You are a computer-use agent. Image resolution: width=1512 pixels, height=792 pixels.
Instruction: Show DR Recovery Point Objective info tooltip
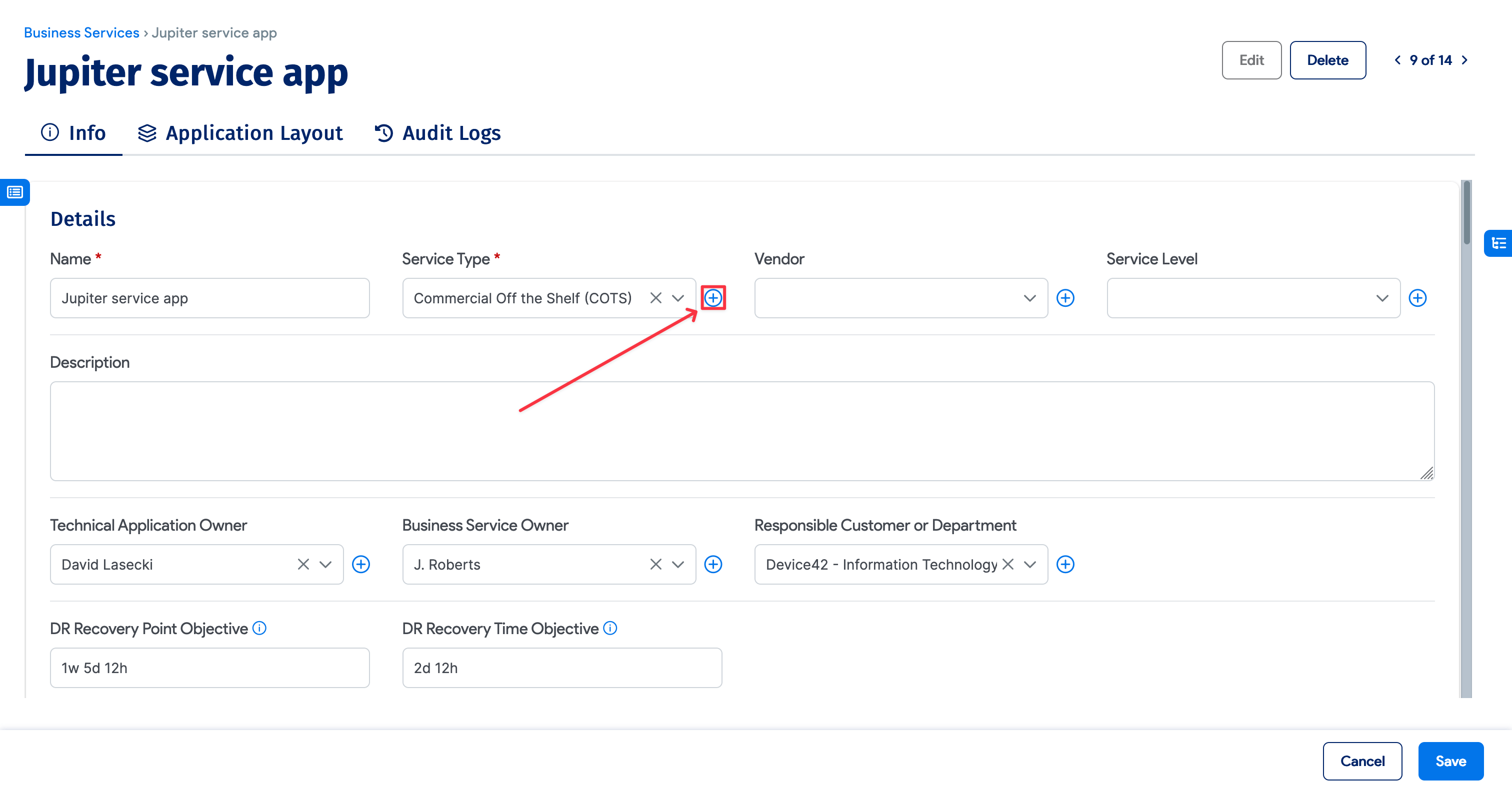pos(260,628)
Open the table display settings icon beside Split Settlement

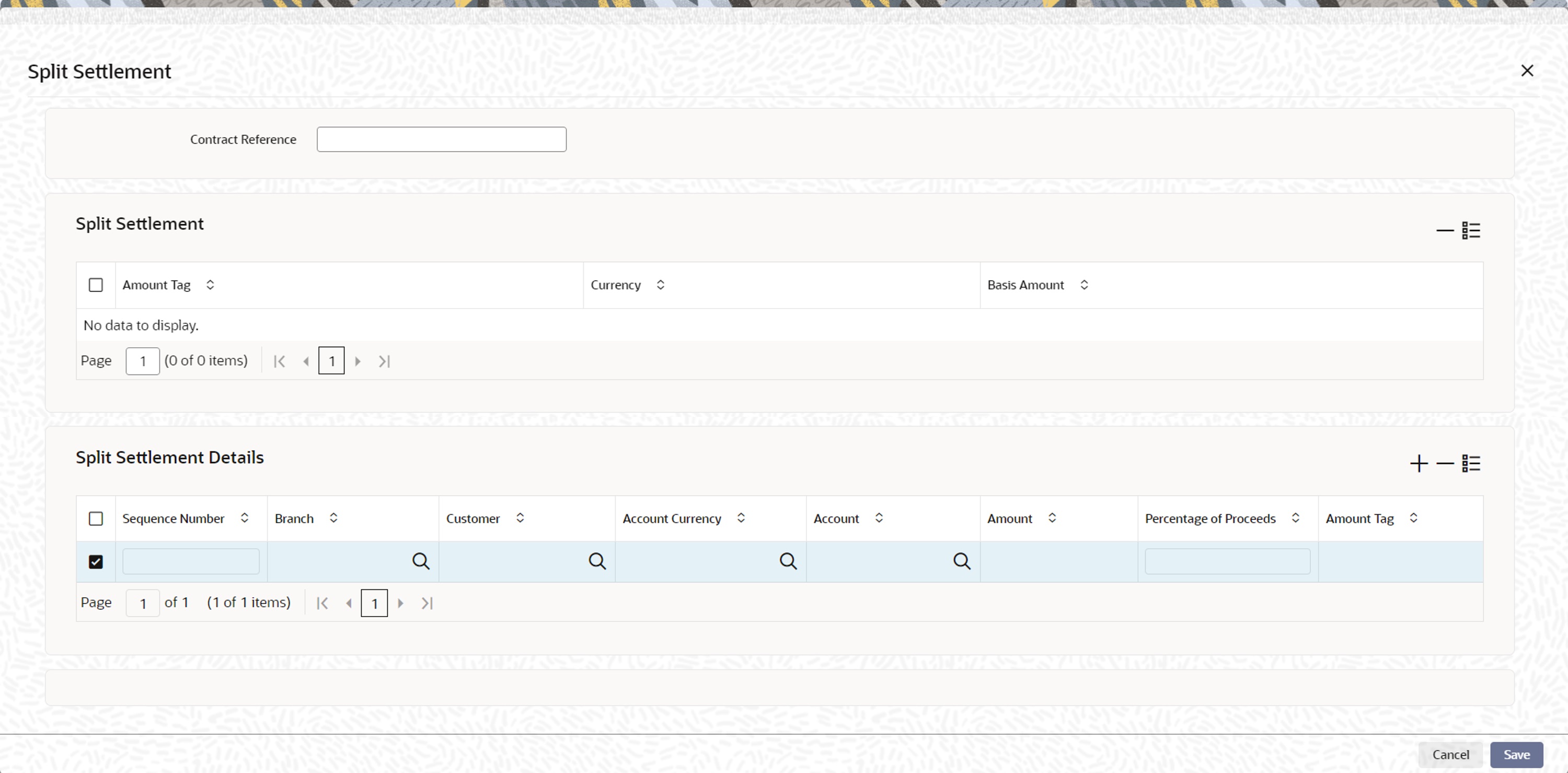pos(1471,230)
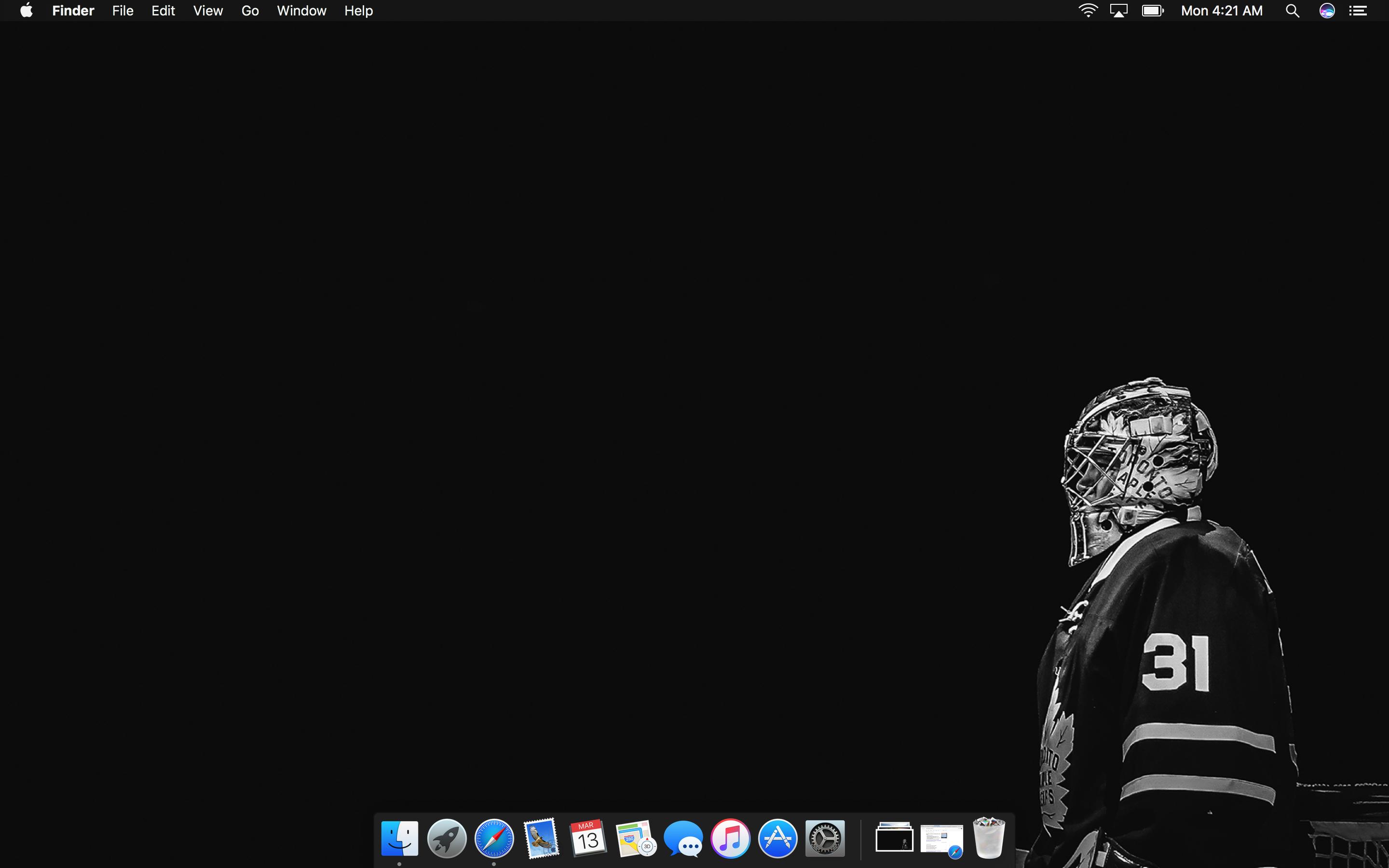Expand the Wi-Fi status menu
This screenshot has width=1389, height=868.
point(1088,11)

==============================

### TASK ITEM
With pictures omitted, restate word for word every line above from the one containing "Instruction: Show DR" to the end of the entries.

### RESULT FOR THIS EXERCISE
Instruction: Show DR Recovery Point Objective info tooltip
pos(260,628)
Open the table display settings icon beside Split Settlement

pos(1471,230)
Expand the Wi-Fi status menu
This screenshot has width=1389, height=868.
point(1088,11)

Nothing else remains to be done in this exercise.